PROBLEM DESCRIPTION: Repeat word for word the part of the Holmes and Phantom comic review that starts at "The Greek mythology" and ends after "in that body.".

EXCERPT:
▽

After a short detour that includes naming the daroga Nadir Khan, which is the name he was given in Kay's novel and another dead giveaway of influence from that work, we arrive at the most interesting symbolic part of Jones' comic: Watson's fever dream. The extremity of having been left behind while Holmes penetrates the underworld and the memory of the ghostly music from the graveyard at Perros-Guirec, which is quite literally the music of the dead, combine to give Watson very powerful dream flashbacks of Holmes' death in the tussle with Moriarty at Reichenbach Falls (in "The Final Solution"). Of course, said death was faked, but the dream is lent a startling immediacy when Mortiarty's face is replaced with Erik's, suggesting that the Phantom, rather than Moriarty, is the true equal and opposite number to Holmes' intellect; this is borne out when both Holmes and Erik fall to their deaths, neither managing to triumph over the other.

 

When the corpse of Holmes declares that there are "No reunions - death is final and that is that!", he is referring not only to Watson's deceased wife Mary, nor only to Christine's mourning over her father, but also to his own death; in a sense, Watson already sees Holmes as dead, in fact sees him as never having survived Reichenbach, and therefore Watson himself is utterly alone in the world (a situation which has its own parallels to both Christine and to Erik, of course). By contrast, the exhortation of Mary's ghost for Watson to forgive and forget echoes the need for Christine to move past her attachment to her father.

 

The Greek mythology element makes another brief appearance when Erik swears vengeance by Apollo, the god of the sun (and, incidentally, the statue on the roof under which Christine and Raoul pledge their love, which ties things yet closer to the story), and by Adamastor, the primeval spirit of nature bent on impeding and destroying mankind (not originally Greek mythology, but one of the Gigantes invented in the sixteenth century by poet Luis de Camoes), a figure that Erik obviously identifies with. Erik's terrifyingly skeletal physiology (he is mostly bald and has a cleft palate as well, among many other ailments) is dwelt upon for several panels, which really allows the reader to conceive a proper amount of pity as he continues his intelligent monologue, in which he is desperate to prove that there is indeed a human being trapped in that body.

△

LISTED ENTRIES:

▽

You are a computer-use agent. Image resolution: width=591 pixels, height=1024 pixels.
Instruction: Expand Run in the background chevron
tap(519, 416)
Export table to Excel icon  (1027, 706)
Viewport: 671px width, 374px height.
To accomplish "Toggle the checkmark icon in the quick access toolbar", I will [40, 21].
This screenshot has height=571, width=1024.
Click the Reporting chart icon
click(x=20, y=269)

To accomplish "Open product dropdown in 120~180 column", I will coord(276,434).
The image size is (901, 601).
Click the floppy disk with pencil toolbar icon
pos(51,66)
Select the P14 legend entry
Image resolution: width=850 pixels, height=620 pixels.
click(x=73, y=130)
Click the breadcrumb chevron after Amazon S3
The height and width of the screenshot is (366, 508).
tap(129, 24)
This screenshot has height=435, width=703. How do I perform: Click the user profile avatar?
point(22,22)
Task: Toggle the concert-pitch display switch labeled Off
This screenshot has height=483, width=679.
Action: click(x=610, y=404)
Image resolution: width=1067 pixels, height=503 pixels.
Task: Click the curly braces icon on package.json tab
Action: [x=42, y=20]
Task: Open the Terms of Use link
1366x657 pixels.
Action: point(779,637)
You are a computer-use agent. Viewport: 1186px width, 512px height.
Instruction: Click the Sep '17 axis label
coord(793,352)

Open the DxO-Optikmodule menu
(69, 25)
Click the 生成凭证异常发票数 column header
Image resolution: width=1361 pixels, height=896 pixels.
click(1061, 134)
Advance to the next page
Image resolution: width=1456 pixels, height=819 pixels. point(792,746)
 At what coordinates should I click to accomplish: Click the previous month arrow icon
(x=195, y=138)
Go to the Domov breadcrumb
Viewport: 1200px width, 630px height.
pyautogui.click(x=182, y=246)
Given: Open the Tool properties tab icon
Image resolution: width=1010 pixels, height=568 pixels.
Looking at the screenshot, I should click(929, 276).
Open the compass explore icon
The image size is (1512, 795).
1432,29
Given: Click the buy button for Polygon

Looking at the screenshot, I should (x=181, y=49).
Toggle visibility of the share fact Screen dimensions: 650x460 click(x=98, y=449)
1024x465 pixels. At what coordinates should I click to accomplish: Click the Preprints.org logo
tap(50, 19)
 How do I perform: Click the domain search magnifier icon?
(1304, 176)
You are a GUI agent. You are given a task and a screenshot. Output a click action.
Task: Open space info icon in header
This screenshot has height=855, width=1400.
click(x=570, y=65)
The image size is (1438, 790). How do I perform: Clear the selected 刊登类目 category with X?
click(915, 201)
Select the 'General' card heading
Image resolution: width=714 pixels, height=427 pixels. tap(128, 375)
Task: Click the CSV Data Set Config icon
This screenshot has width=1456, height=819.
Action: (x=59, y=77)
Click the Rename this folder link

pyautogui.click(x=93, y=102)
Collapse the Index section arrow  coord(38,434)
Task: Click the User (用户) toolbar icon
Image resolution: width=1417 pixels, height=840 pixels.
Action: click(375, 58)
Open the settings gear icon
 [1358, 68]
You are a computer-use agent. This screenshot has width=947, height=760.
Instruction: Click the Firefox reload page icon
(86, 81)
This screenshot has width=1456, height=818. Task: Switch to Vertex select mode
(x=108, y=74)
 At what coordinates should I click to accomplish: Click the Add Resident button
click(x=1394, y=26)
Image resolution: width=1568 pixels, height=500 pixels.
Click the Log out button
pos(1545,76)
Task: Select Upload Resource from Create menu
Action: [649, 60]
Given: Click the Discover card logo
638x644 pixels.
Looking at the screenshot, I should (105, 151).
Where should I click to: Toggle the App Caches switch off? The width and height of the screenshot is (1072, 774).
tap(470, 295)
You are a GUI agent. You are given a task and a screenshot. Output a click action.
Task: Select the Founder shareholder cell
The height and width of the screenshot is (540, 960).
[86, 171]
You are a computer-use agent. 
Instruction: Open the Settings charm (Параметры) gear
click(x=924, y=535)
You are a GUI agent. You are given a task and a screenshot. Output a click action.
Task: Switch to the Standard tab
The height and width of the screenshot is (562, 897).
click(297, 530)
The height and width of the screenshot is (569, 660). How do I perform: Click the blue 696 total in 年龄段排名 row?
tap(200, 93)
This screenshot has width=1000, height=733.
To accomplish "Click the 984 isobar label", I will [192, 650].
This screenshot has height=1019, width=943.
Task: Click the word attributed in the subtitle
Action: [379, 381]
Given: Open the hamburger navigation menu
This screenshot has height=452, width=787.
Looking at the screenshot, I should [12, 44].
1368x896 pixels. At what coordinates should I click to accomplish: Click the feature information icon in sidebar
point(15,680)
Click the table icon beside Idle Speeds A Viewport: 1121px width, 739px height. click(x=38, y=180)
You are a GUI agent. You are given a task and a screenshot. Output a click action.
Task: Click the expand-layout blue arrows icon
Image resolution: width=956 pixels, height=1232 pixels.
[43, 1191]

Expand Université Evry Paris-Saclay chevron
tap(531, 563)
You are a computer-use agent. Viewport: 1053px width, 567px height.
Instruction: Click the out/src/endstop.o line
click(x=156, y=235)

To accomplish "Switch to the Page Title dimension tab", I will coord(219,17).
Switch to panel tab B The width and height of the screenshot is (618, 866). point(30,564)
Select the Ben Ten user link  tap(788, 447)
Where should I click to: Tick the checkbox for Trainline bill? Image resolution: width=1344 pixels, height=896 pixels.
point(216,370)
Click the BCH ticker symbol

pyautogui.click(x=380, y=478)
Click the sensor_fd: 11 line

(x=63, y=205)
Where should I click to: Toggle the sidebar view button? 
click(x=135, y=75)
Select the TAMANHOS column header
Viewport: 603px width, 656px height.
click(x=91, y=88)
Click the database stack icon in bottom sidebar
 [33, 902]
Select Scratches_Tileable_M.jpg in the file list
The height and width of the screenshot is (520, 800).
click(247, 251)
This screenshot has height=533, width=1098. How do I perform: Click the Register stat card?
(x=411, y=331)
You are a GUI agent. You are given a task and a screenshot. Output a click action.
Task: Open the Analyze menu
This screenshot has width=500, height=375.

△

TASK OUTPUT:
The Greek mythology element makes another brief appearance when Erik swears vengeance by Apollo, the god of the sun (and, incidentally, the statue on the roof under which Christine and Raoul pledge their love, which ties things yet closer to the story), and by Adamastor, the primeval spirit of nature bent on impeding and destroying mankind (not originally Greek mythology, but one of the Gigantes invented in the sixteenth century by poet Luis de Camoes), a figure that Erik obviously identifies with. Erik's terrifyingly skeletal physiology (he is mostly bald and has a cleft palate as well, among many other ailments) is dwelt upon for several panels, which really allows the reader to conceive a proper amount of pity as he continues his intelligent monologue, in which he is desperate to prove that there is indeed a human being trapped in that body.